The charge was announced by St. Louis Circuit Attorney Kimberly M. Gardner, who has been investigating Greitens since last month's disclosure of a 2015 extramarital affair. The Republican allegedly took a picture of his lover, who was nude and blindfolded, and then threatened to use it against her if she exposed their relationship.
Greitens was taken into custody in St. Louis, then booked at and released from the St. Louis Justice Center, according to the St. Louis Post-Dispatch.
“The law makes it a felony if a person transmits the image contained in the photograph or film in a manner that allows access to that image via a computer,” Gardner said in a statement. “As I have stated before, it is essential for residents of the City of St. Louis and our state to have confidence in their leaders. They must know that the Office of the Circuit Attorney will hold public officials accountable in the same manner as any other resident of our city."
"Both parties and the people of St.
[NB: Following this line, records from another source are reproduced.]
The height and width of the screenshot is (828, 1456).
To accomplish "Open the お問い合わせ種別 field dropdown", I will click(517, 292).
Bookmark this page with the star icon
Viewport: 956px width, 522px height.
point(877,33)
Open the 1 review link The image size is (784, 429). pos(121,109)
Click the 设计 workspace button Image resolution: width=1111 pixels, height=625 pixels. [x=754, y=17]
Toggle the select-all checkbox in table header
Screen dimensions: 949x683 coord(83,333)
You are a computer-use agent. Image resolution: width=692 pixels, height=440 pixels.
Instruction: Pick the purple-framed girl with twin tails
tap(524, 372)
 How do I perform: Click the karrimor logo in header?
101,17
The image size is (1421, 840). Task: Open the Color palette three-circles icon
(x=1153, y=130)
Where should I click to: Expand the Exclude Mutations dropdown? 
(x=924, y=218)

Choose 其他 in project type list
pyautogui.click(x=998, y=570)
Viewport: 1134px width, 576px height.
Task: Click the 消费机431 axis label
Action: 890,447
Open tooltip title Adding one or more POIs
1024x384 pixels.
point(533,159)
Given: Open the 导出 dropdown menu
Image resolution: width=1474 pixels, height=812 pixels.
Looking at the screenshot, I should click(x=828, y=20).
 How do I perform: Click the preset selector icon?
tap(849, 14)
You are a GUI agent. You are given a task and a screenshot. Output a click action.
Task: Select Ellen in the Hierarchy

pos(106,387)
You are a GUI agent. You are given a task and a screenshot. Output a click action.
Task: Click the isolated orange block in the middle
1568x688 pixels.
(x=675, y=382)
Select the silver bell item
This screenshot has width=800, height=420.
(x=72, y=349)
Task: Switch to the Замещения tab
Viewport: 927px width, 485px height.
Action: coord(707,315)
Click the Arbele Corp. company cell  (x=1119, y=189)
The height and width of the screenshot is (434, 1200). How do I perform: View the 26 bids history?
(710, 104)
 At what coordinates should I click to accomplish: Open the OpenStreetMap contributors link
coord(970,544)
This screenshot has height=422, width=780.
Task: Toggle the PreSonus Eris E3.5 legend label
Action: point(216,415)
Louis deserve a thorough investigation of these allegations.”
Greitens' attorney, Edward L. Dowd Jr., said in a statement that the charges are "baseless and unfounded." The Associated Press reported that a motion was filed to dismiss the indictment because the relationship was consensual.
Greitens himself said on Facebook that the indictment was a "disappointing and misguided political decision" by a "reckless liberal prosecutor who uses her office to score political points."
"This will not for a moment deter me from doing the important work of the great people of Missouri," he said.
House GOP leaders, including Speaker Todd Richardson of Poplar Bluff, said in a statement that the chamber will look at the facts and begin an investigation.
A Republican member of the Missouri House, who didn’t want to be identified because of a politically divisive environment, told KCUR that “if the facts are accurate,” the House will move toward impeachment.
“If this were a Democrat, we would already have gotten rid of him through impeachment,” the legislator says. “It’s hypocritical” not to do this.
The legislator also says Gardner, who is a former state legislator, may have credibility problems with some Republicans.
“There is a worry, founded or not, that a St. Louis City Democrat has conducted this investigation. She was in the Legislature. Was she doing this for political purposes or acting like a prosecutor acts?” the legislator says.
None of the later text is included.